# Tasks
1) Repeat word for word the section of the passage on the Ghana survey sample starting at "Size stratification was" and ending at "Takoradi, and Tema.".
2) Please format the lines of the records starting at the line that contains "931x587 pixels." and ending at the last line of the records as a JSON list of strings, one string per line, with blank lines omitted. Leave the pictures out.

# Text provided
####################
Sample survey data [ssd]
The sample for Ghana was selected using stratified random sampling. Three levels of stratification were used in this country: firm sector, firm size, and geographic region.
Industry stratification was designed in the way that follows: the universe was stratified into four manufacturing industries (food, textiles and garments, chemicals and plastics, other manufacturing) and two service sectors (retail and other services).
Size stratification was defined following the standardized definition for the Enterprise Surveys: small (5 to 19 employees), medium (20 to 99 employees), and large (more than 99 employees).
Regional stratification for the Ghana ES was defined in four regions: Accra, North (Kumasi and Tamale), Takoradi, and Tema.
For the Ghana ES, several sample frames were used. The first was supplied by the World Bank and consists of enterprises interviewed in Ghana 2007. The World Bank required that attempts should be made to re-interview establishments responding to the Ghana 2007 survey where they were within the selected geographical regions and met eligibility criteria. Due to the fact that the previous round of surveys seemed to have utilized different stratification criteria (or no stratification at all) and due to the prevalence of small firms and firms located in the capital city in the 2007 sample the following convention was used. The presence of panel firms was limited to a maximum of 50% of the achieved interviews in each cell. That sample is referred to as the Panel.
####################
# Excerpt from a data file
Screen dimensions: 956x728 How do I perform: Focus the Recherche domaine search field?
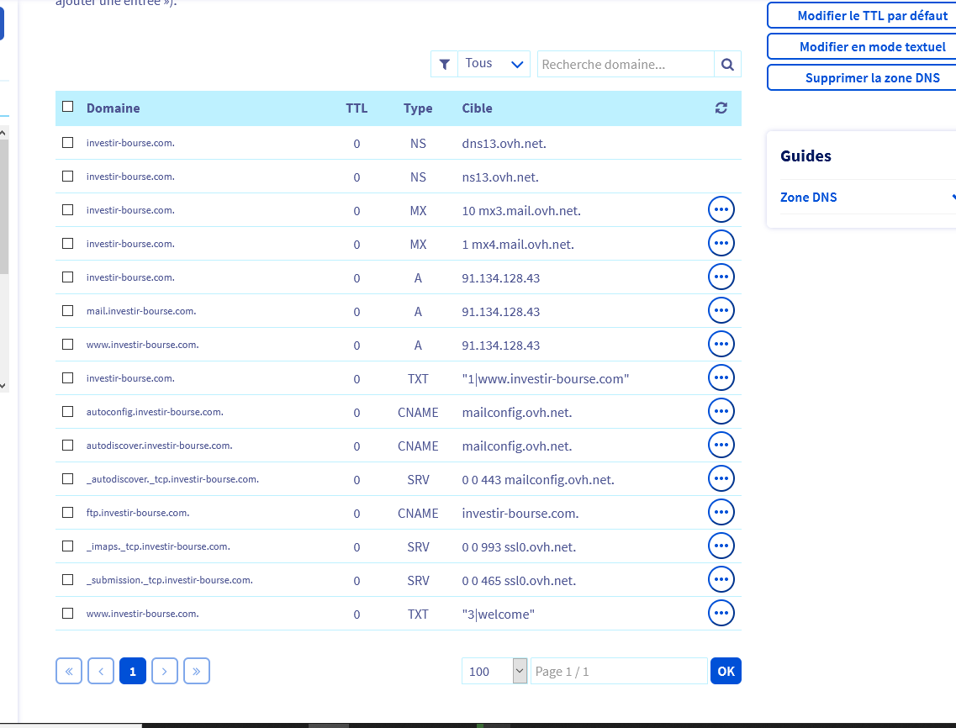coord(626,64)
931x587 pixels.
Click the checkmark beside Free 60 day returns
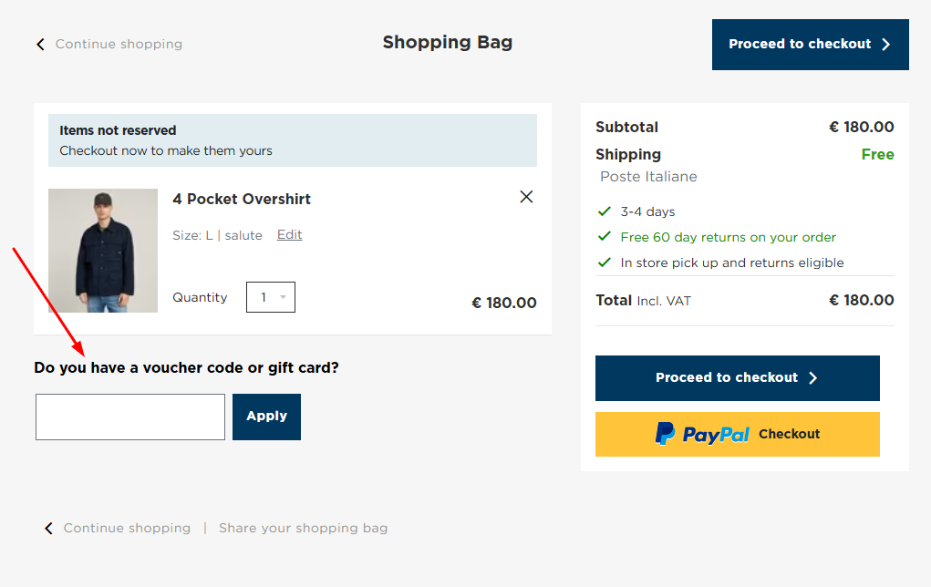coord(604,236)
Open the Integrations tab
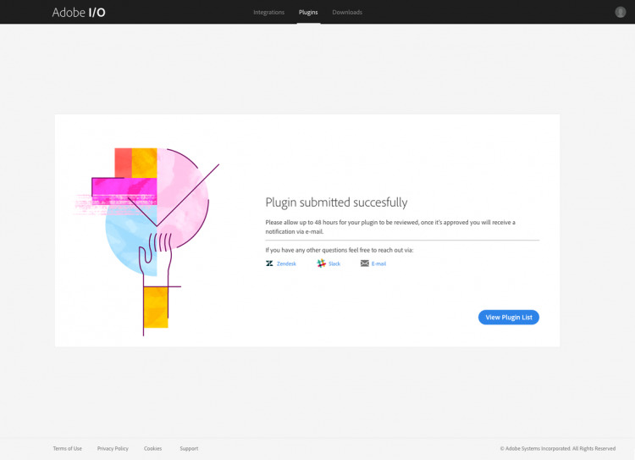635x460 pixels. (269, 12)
####################
# Correct answers
1)
Size stratification was defined following the standardized definition for the Enterprise Surveys: small (5 to 19 employees), medium (20 to 99 employees), and large (more than 99 employees).
Regional stratification for the Ghana ES was defined in four regions: Accra, North (Kumasi and Tamale), Takoradi, and Tema.

2)
[
  "931x587 pixels.",
  "Click the checkmark beside Free 60 day returns",
  "coord(604,236)",
  "Open the Integrations tab",
  "635x460 pixels. (269, 12)"
]